*Exercise goal*. What lines below include the word "question"? Copy each one.

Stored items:
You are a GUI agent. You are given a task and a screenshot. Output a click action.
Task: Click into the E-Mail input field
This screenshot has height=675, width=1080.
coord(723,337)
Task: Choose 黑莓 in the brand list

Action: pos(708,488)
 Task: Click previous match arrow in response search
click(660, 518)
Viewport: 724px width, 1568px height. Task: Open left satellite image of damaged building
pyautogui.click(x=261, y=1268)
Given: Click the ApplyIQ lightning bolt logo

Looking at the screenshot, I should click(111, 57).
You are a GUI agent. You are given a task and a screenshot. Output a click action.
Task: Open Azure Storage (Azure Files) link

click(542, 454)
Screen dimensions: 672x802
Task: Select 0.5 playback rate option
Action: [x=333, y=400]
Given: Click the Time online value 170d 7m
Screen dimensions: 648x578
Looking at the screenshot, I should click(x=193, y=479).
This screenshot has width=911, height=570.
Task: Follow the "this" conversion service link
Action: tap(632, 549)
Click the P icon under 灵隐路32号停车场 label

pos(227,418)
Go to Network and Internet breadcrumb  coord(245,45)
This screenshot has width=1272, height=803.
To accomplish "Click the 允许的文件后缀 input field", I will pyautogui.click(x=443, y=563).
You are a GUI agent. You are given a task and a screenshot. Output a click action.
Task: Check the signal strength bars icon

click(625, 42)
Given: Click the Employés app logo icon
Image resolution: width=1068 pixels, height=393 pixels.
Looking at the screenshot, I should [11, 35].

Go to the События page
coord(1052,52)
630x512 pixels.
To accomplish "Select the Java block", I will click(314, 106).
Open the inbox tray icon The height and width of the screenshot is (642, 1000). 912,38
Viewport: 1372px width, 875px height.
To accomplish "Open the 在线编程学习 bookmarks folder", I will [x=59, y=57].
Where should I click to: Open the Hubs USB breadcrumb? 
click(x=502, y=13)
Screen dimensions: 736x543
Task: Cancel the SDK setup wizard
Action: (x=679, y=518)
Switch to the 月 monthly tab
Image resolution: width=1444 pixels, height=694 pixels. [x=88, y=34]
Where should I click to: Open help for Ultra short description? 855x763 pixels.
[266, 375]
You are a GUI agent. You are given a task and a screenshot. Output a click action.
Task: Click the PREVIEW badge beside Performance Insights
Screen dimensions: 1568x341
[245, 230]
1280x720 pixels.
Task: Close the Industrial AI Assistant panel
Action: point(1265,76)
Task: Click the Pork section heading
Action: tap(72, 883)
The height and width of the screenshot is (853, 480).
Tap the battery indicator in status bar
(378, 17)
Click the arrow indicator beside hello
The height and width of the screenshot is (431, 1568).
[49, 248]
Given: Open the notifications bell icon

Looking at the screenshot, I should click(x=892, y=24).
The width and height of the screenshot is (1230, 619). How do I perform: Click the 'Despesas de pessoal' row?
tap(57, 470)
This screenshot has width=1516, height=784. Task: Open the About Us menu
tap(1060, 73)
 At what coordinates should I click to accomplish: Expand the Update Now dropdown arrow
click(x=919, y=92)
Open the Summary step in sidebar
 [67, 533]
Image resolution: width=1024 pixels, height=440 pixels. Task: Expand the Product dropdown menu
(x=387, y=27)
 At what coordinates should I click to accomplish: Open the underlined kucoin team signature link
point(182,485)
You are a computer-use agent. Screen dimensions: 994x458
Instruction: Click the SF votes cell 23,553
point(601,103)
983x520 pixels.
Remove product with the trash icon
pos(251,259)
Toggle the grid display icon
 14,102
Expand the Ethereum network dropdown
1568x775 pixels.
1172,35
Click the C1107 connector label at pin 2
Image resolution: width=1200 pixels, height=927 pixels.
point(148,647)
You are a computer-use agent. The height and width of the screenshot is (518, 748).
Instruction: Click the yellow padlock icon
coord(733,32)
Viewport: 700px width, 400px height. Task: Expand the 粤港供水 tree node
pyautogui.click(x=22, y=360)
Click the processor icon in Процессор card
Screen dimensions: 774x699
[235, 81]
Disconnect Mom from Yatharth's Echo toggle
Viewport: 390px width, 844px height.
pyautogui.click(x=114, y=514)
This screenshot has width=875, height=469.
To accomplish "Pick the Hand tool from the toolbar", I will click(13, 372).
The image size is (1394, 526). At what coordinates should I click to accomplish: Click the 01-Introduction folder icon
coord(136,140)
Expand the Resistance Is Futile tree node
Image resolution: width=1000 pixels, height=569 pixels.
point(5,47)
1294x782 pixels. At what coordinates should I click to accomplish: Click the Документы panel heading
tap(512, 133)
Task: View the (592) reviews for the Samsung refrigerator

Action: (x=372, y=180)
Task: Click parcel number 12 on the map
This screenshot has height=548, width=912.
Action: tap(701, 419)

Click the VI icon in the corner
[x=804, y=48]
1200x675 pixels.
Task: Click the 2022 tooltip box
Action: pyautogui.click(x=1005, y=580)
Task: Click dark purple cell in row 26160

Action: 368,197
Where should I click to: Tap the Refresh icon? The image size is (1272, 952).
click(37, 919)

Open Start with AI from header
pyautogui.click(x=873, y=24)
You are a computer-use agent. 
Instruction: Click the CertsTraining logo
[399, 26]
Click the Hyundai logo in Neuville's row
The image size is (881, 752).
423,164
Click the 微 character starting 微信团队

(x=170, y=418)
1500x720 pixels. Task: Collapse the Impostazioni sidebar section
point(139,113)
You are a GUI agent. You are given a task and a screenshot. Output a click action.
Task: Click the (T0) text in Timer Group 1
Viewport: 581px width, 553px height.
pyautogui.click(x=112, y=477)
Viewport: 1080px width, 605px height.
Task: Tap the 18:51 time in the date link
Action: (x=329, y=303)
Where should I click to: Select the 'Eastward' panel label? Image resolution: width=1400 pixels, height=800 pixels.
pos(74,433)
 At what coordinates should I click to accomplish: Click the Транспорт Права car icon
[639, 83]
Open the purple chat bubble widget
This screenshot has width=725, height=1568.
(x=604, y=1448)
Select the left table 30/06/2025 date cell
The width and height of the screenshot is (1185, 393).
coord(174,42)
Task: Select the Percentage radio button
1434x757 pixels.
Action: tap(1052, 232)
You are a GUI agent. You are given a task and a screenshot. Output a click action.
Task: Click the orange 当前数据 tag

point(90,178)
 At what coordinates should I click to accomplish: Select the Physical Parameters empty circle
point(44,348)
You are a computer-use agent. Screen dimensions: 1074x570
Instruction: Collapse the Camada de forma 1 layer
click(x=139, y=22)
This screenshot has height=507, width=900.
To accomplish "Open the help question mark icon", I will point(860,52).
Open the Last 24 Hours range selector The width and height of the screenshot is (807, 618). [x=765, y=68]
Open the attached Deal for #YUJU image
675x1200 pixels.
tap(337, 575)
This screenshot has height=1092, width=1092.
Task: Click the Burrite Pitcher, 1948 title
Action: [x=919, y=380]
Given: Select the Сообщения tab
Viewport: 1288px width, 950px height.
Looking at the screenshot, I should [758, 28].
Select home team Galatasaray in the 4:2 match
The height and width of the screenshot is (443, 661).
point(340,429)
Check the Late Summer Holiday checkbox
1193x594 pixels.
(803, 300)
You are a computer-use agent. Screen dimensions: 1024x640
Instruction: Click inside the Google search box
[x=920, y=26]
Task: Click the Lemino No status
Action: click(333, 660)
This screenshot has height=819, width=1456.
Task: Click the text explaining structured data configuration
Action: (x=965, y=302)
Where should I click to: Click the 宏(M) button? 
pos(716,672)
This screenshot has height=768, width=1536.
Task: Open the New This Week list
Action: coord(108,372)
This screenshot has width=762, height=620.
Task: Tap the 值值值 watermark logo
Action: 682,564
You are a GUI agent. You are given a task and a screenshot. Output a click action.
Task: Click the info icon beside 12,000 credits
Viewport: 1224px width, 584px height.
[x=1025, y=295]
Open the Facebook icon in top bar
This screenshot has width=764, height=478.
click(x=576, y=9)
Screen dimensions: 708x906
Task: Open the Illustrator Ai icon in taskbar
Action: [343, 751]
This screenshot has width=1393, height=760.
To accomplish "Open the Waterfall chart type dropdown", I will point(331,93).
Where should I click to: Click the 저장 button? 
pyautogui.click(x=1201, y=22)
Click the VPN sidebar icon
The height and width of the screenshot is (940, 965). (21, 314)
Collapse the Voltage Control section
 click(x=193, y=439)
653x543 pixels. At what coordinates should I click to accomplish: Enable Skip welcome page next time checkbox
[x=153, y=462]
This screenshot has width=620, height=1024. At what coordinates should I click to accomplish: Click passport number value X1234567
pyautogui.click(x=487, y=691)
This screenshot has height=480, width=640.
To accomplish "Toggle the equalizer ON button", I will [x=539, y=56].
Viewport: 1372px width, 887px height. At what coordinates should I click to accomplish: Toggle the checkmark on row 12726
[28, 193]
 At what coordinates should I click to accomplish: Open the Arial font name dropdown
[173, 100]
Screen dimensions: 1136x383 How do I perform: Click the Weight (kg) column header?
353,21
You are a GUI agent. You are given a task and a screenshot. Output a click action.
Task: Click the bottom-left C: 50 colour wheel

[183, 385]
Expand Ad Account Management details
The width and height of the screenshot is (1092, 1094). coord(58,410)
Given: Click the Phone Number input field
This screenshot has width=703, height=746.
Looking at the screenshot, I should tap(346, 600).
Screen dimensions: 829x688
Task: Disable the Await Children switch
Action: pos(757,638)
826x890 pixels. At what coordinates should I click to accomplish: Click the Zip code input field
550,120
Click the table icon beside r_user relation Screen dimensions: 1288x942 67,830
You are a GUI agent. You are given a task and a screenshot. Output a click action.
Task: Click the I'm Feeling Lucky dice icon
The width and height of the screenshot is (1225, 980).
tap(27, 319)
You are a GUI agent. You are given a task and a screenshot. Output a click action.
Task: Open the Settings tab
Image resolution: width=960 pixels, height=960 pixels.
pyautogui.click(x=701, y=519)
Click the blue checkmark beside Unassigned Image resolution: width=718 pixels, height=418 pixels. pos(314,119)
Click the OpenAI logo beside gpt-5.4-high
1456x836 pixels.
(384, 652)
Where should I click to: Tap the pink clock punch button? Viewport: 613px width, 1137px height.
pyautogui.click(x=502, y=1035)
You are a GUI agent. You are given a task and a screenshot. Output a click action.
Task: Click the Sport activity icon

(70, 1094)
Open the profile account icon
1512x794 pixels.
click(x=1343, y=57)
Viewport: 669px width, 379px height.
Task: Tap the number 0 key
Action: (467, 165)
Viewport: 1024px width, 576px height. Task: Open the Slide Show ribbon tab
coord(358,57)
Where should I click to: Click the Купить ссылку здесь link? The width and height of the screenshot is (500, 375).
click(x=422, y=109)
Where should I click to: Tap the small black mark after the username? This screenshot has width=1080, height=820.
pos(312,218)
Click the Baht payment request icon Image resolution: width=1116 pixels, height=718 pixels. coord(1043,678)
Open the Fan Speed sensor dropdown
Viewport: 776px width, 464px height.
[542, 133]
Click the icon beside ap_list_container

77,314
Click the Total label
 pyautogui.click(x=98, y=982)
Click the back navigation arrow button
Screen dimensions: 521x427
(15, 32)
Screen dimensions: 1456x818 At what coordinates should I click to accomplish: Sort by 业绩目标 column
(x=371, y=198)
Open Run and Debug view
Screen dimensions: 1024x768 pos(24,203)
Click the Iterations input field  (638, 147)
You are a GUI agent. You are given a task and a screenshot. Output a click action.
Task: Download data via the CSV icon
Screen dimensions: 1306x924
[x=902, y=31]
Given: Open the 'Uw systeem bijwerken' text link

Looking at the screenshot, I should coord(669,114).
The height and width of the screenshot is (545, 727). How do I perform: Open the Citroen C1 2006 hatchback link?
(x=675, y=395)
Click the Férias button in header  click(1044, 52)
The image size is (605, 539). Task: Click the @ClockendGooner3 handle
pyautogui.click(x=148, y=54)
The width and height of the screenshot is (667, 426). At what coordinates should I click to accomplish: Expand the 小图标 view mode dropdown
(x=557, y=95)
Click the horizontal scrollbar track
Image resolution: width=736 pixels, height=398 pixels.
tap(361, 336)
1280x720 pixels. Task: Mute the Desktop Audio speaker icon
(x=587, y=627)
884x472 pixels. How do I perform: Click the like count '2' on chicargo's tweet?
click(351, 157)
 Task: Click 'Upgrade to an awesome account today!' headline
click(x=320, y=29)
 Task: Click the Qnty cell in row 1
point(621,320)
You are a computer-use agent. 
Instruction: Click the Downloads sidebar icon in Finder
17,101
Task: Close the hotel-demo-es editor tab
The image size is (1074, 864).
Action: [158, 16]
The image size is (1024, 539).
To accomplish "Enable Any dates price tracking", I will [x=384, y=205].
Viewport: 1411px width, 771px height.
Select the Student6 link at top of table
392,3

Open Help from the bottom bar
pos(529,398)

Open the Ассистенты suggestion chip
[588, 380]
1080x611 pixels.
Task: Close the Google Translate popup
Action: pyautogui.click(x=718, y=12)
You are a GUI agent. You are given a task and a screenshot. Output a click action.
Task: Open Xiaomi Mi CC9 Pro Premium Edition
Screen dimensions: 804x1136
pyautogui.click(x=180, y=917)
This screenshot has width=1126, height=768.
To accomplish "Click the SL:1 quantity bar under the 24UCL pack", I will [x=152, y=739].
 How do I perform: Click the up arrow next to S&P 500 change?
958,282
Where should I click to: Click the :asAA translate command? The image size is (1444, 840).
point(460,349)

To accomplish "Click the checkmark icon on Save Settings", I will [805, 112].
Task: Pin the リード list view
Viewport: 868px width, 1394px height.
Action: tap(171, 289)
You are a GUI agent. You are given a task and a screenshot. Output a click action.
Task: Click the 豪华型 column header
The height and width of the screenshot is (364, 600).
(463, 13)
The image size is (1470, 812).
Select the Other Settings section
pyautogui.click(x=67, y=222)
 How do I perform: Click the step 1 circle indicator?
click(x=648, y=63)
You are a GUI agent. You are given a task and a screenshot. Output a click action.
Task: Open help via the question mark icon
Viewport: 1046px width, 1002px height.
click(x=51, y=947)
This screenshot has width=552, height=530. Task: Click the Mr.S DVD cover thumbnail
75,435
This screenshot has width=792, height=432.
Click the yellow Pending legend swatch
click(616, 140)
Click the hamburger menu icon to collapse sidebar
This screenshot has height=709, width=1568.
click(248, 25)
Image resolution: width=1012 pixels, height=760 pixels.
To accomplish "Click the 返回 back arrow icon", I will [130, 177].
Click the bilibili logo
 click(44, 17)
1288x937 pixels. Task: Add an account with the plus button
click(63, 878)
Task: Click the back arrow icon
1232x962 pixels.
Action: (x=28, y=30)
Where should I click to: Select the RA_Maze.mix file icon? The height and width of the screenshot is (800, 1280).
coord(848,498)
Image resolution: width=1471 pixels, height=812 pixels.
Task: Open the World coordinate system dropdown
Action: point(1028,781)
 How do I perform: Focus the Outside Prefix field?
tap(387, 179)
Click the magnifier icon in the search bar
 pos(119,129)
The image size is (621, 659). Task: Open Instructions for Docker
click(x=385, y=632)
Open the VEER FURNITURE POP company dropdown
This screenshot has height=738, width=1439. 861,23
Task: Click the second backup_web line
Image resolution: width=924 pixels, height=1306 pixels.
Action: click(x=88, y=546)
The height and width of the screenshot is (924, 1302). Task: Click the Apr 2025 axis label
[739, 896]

*The answer*.
To accomplish "Open the help question mark icon", I will point(860,52).
Task: Open help via the question mark icon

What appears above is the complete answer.